At the neighborhood’s southwest border, the year-round, climate-controlled observation wheel is rising from historic Steel Pier. And on the bridge over the Boardwalk between the pier and the soon-to-be Hard Rock casino hotel, an elevated 30,000-plus-square-foot space with window walls on the ocean, beach and boards has been waiting two decades for this time.
The Press Editorial Board asked for this tour of development sites. Reading about them and understanding the opportunities and challenges are good, but seeing them and their relationship to each other makes clearer how they will work together for the residents of and visitors to this future neighborhood. We found that convincing.

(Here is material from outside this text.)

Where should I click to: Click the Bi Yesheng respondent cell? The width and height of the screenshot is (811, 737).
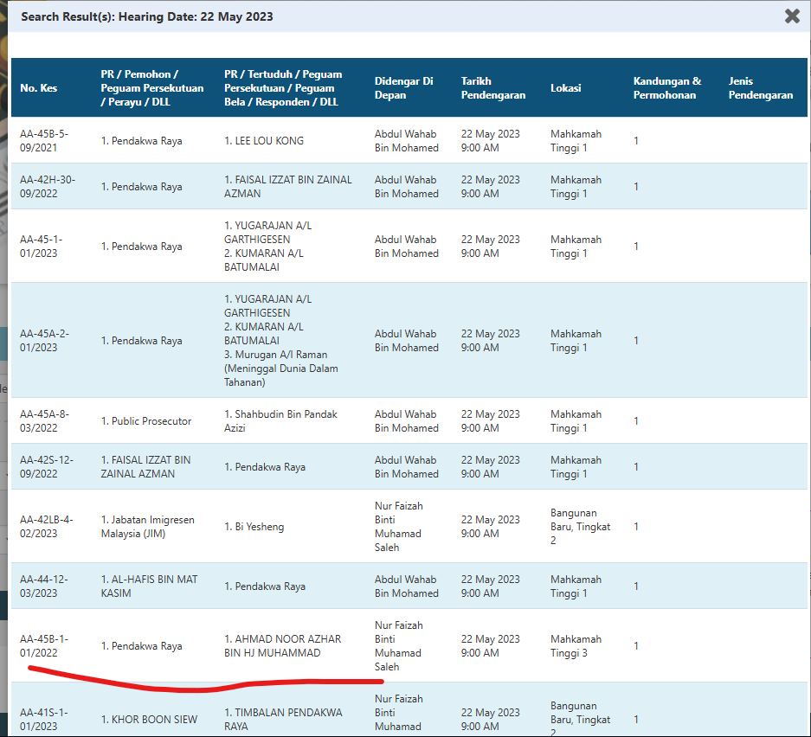(254, 527)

There are major challenges, of course. City Planning Director Elizabeth Terenik and Licensing and Inspections Director Dale Finch also showed us drug-infested blocks with abandoned houses, used needles littering porches and back yards.
Other projects address that piece of the reinvention puzzle. Some of the city’s 500 or so abandoned houses have been found unsafe and demolished. More await action.
Brown’s Park is being changed from a haven for drugs and crime into an inviting place with playground and amphitheater. City police are committed to provide the oversight needed so it serves the many families living nearby, Terenik said.
Just to get these and many other projects underway, she had to convince grant-making agencies this city administration was serious about getting things done. The agencies lost patience in prior years when grants they gave the city were not spent.
Now a challenge is Terenik herself, whose can-do, enthusiastic leadership on redevelopment made her one of the stars of Mayor Don Guardian’s administration. At the end of this month, she will become business administrator in her hometown of Middle Township.
Guardian and Terenik have gotten lots of important parts of Atlantic City’s transformation rolling. We hope he can find and appoint a director who will build on that momentum.